My family, namely a dozen cousins, aunts, and uncles in town from Madrid, were not tormented in the least by overcrowded mountain-slopes, and instead seemed contentedly abuzz about hitting the slopes.
Amid the hustle and bustle of pre-ski departure prep, skis, boots, snowboards, parkas, and the all imaginable downhill accoutrement made their way swiftly into the rented-for-the-holidays supersize Suburban. It was a hard call. The familia was headed to Snowbird, my favorite local ski resort, where I both learned to ski, and spent many a happy Sunday afternoon growing up.
The choice: quiet time at home (nothing to sneeze at when the family reunion includes a dozen friendly faces lodging together under one roof), vs. a day on the slopes with the masses. To be sure, visits to my hometown, and ski opportunities in general, are not regular occurrences. Moreover, spending a day at home-base had me feeling like an über-loaf. Still, that mile-long lift line made for a stark image…
And, suddenly, and not a moment too soon, a moment of clarity: Snowbird, for those in the know, is home to a heated swimming pool on the top of its Cliff Lodge, and having for once remembered to pack a bathing suit for winter travel, I saw a creative solution to the challenge at hand. With no time to lose, (the Suburban’s engine had been started) I quickly prepped my backpack: swimsuit, book, flip-flops, wallet, and jumped onboard with the motley Spanish crew for a ride up Little Cottonwood Canyon.
Door to door service: I was deposited right at the underground drop-off at the Cliff entry-way. Valet and self-parking for skiers (or spa-ers, as the case may be) is available here, but the familia was headed to another parking area, and with an animated adios, were on their way.
As for my adventure, I merrily entered the magnificent cement structure, made cozy by skier/guests waddling around in bibs and ski-boots, plus the seasonal Christmas decorations. I felt, needless to say, very smug with my last-minute epiphany. I located the elevators to the right of the entry-way, which zipped me up to floor 9, home of the Cliff Spa. For $20, explained the kind, imported receptionist from Melbourne, I was welcome to enjoy: the outdoor rooftop heated pool and jacuzzi, co-ed steam sauna, women’s dry sauna, locker-room amenities, solarium rest area, gym, and, should I be interested, a yoga class at 4.30.

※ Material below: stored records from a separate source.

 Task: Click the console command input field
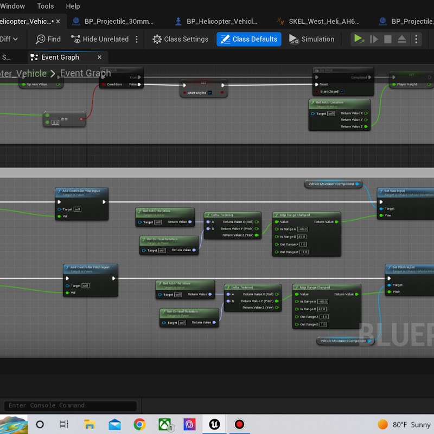71,405
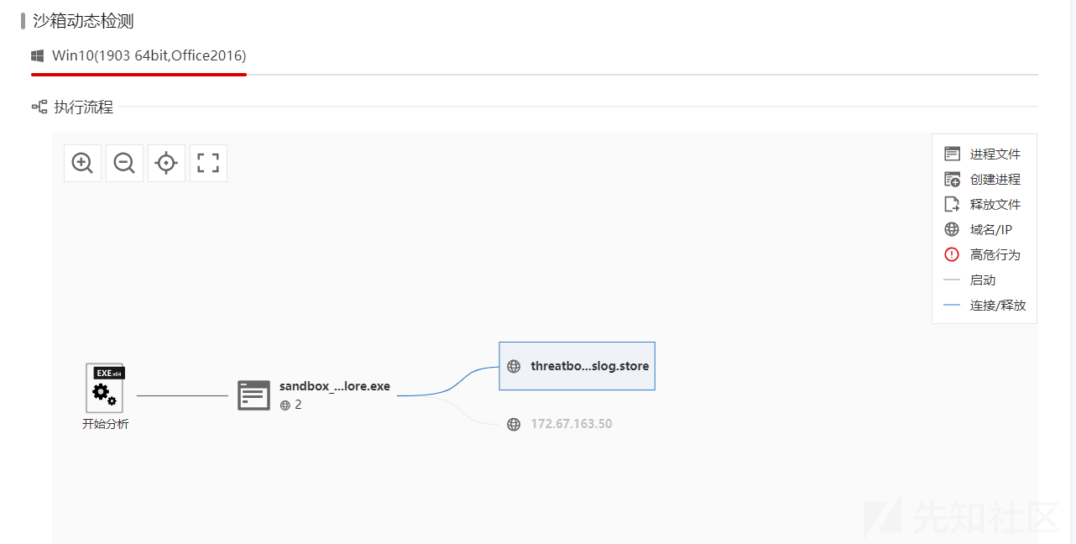Image resolution: width=1076 pixels, height=544 pixels.
Task: Expand the flow graph to fullscreen
Action: 208,163
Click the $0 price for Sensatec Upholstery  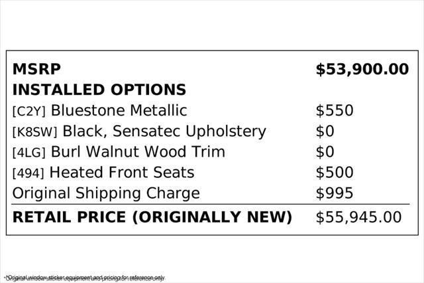325,132
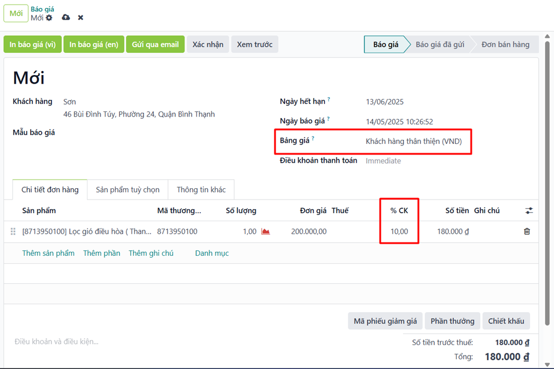554x369 pixels.
Task: Open column settings adjust icon
Action: coord(529,211)
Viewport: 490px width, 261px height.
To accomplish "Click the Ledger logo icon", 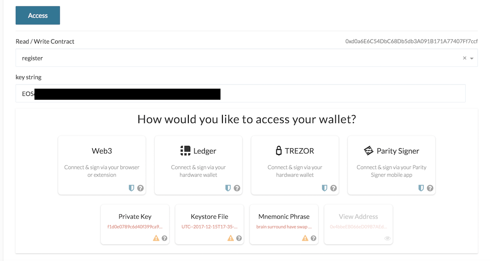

Let’s review: the day spa fee costs less than half of a day ski pass, and, wait, not only do I not have to stand in line, I don’t have to stand, period. Moreover, should I choose to really indulge, or should my cousins have chosen to join me après-ski, we would be allowed to stay until 10 p.m. Oh, yes…and there’s ‘room-service.’
Can I live here?
Well, the Cliff Lodge is a resort-hotel, but that of course would slightly increase the $20 budget price offered. Meanwhile, my hostess from Melbourne had presented me with a lovely crème robe and locker-key, and escorted me to the women’s changing room.
On route to the locker-room, the guest is enveloped by the magnificent scent fragrancing the hallway. Whatever essential oils, incense or room-spray was responsible, it is simply divine. I was already relaxing into the ambience, and, note, I hadn’t even removed my coat as of yet.
On the way to the dressing/locker-room, I passed the boutique/salon on the left. If you’ve forgotten your bathing suit, workout gear, or wish to enjoy a facial, manicure, or an array of other treatments, hang a left here. Suits, for either sex, ranged from $34-$42, and a half price basket offered workout tops for women at excellent prices.
I made my way into the dressing room – decorated in subtle grays and pinks, accented by quietly playing wind-instrument music – the kind that brings up images of being on a solo-trek through the desert at sunset. Looking for my locker number, I glanced outside the enormous windows, overlooking the skiers swishing down the slopes, lightly falling snow, and gusts of wind kicking up snow off the majestic mountain. Being on the inside felt particularly delicious right about now.
The locker-key hangs on a neon pink wristband, a bonus for the very relaxed mind, or simply for those of us who are key-keeper challenged.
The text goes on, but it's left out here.